大して栞を挟んだ位置が変わっていない、近所の書店のカバーがかかった文庫本にがっくりと肩を落とすと、頭上からくつくつと嫌味にならない程度の笑い声が落ちてくる。
「よお、お疲れじゃねーか天国」
「…沢松…」
べったりと机に突っ伏した俺の手からひょいと本を取り上げると、沢松はぴん、と額を小突く。

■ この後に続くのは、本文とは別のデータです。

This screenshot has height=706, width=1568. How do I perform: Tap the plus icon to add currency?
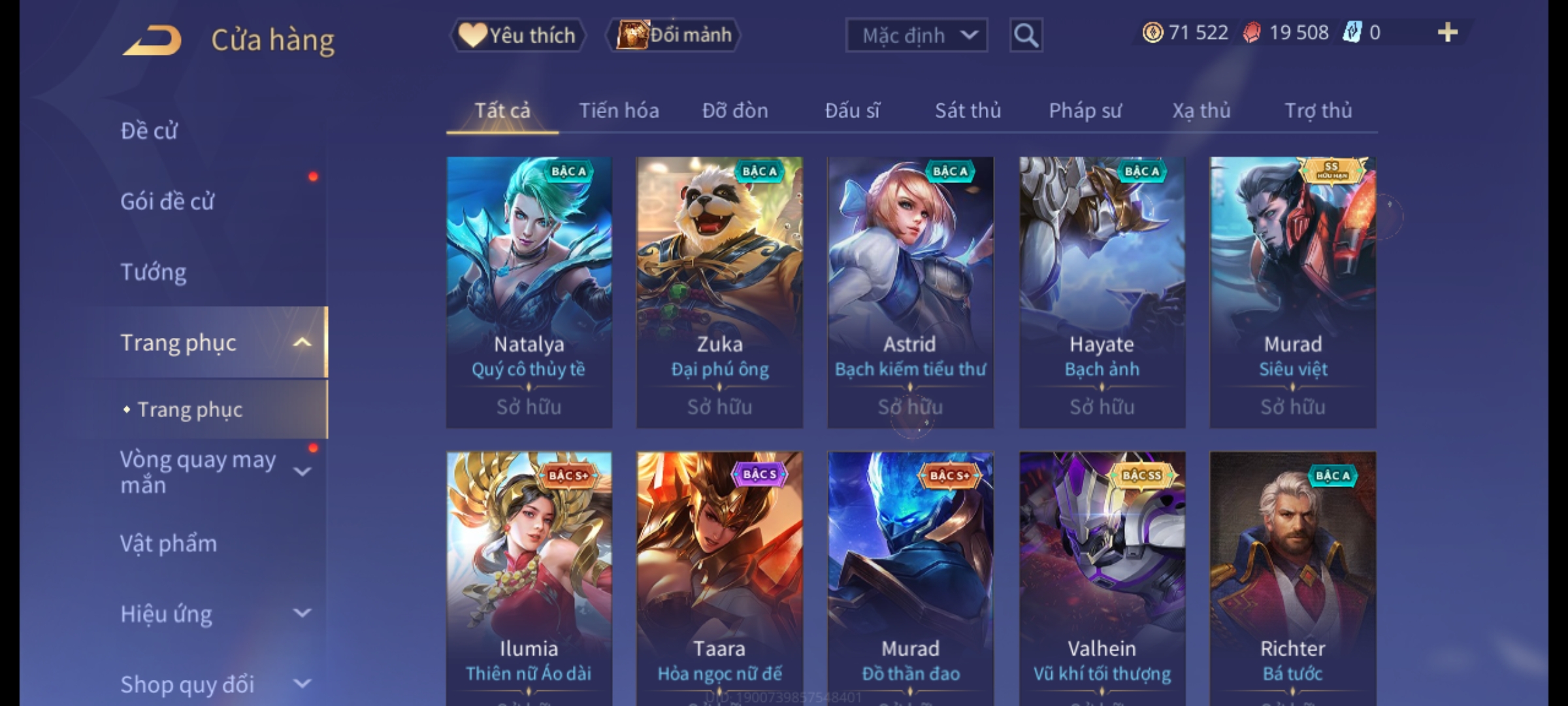(1448, 33)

「らしくねーじゃねえか、どうしたよ?…つーかオマエこの本まだ読んでたのか?」
オマエが同じ本に一週間以上かけるなんて珍しい、と笑う沢松に五月蝿え、と力なく返事をしてみせて、俺はひらひらと手を振った。
もう、いろんなことが許容範囲外だ。
正確に言うと許容範囲だと認めたくないというか。
なんであんなコト口走っちゃったんだろうか。いや今言っても詮無い事だってよーくわかってるつもりだけれど。
それにしてもアレはなかった。
「…ホントにらしくねえな。言っちまったモンは仕方ないだろーが」
「あの犬の前でってところが問題なんだよ…!」
絶対、間違いなく。
今あの駄犬は調子に乗っている。
無駄に強気で隙が無く、人がわざわざ仕掛けてやる喧嘩にも全く乗ってこない。
ああ、合宿前は俺の一言で青くなったり赤くなったり非常に楽しかったのに。
可愛くねえ。実に。180を超える男に可愛いもクソもあったもんじゃないのは承知してるが。
「前は途方に暮れた大型犬みたいで可愛げがあったのに、途端に狼に成り果てやがったんだぞあのクソ犬。

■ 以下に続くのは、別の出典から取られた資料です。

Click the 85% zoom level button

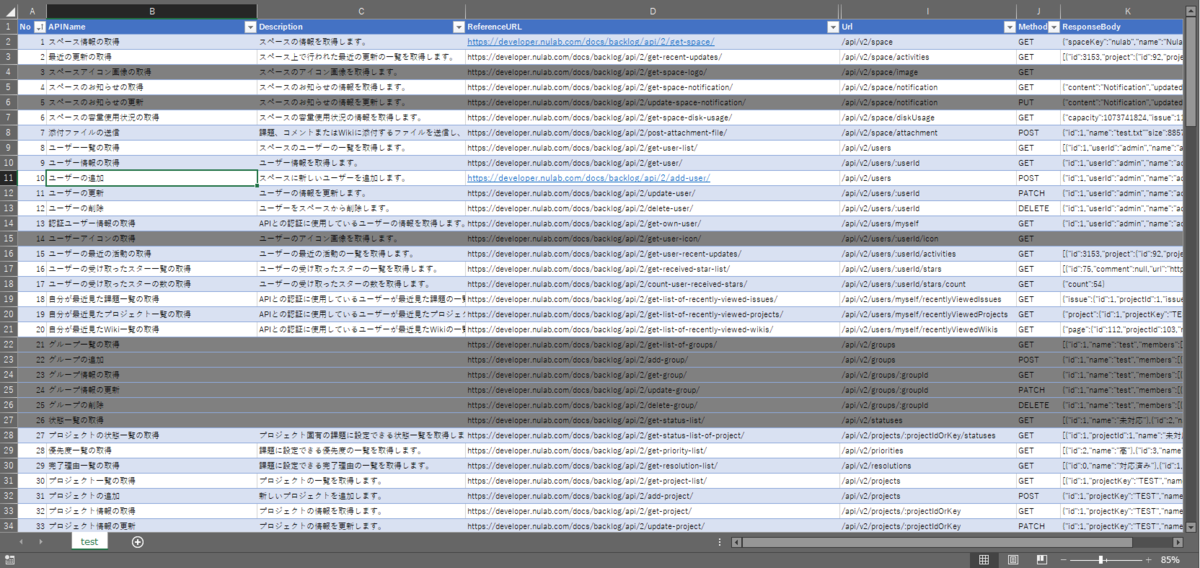[x=1171, y=559]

ところが何がムカツクかってそれでも愛想が尽かせない俺なんだよ、くそう…」
「…惚気か、馬鹿馬鹿しい」
やってらんねえ、と沢松は肩を竦めて見せる。
ああそんなことは百も承知だともさ。
まさか自分でも凪さんみたいな可愛い女の子ならともかく、あんなバカみたいにデカい犬相手にそんなことになるなんて思ってもみなかったさ。
沢松が一瞬の迷いもなく理解を示したのは謎だけど。
まあ、一人でここで悩んでたって確かにしょうがないわな、実際。
むくりと身体を起こし、沢松が持ったままの本を返すように促す。
「おお、ようやく立ち直ったか親友よ。…ところで、この本どういう内容なんだ?」
カバーがかけられている所為で内容まではわからない。ぱらぱらとページをめくっても挿絵などあまり無いから無論分かるはずも無い。

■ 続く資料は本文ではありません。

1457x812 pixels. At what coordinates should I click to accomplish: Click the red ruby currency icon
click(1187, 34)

素朴な疑問、という風に問われた答えに、俺はあっさりと答えを返す。
「ああ…推理小説。なんつったっけ…島田?
そーいう名前の作家の、死体とかの表現がちとグロくてステキな小説」
「うげっ!」
慌てて投げるように返して寄越した本を受け取ると、明らかに引いたらしい沢松が近づくな、と一歩あとずさっていた。
実に失礼だと思ったが、愚痴を聞いてくれたのでチャラにしとこう。今回だけは。
「…サンキュー、な」
「おお、なんだ気味悪イ」
オマエは何時も通りバカやっとけ、という沢松の言葉が有り難かった。流石は鬼ダチ。
「まあ、アレだ。
心優しいハンサム様は哀れな友の為にオマエが会いたかろう人間を呼んどいてやったぞ」
…前言撤回。
オマエは鬼か。
がんばれよ〜、と何故かエコーを響かせながら教室を去っていった沢松の姿は一瞬の内に視界から消え、代わりに教室のドアをがらりと開けたのは誰あろう。
俺の悩みの原因、まさしく犬飼冥張本人だった。
「…な、なんだよ」
「それはこっちが聞きたい…とりあえず」
それっきり沈黙。
気まずい。死ぬほど気まずい。何かバカをやって空気を盛り上げてもいいが、今のこの犬相手じゃ逆効果になりかねん。
どうしたら、となるべく視線を合わさないようにして考えをめぐらせていると、唐突に犬飼の指先が俺の顎を持ち上げた。
待ってください。
まさか、まさかとは思いますが、ココでいたす気じゃないでしょうね犬飼さん!?
あわあわと抵抗もできずに慌てていると、溜息混じりの吐息が落ちる。
「…何がそんなに嫌なんだ…?」
「…え」
予想外に弱気な声に、俺は思わず顔を上げた。
久しぶりに真っ直ぐに見た犬飼の表情はまさしく捨てられた子犬、あるいは途方に暮れた大型犬そのもので。
あんまりにもしょぼくれようがアレだったもんだから、思わず息を止めてしまう。
コイツに犬耳があったら間違いなくぺたんと垂れてるだろう。そんな感じだ。
「…別に、嫌じゃねえよ」
久々に可愛げのあるコイツのこんな面見た所為だろうか。
思わず俺は苦笑して、見た目よりも幾分柔らかめの犬飼の髪の毛をぐしゃぐしゃとかき混ぜる。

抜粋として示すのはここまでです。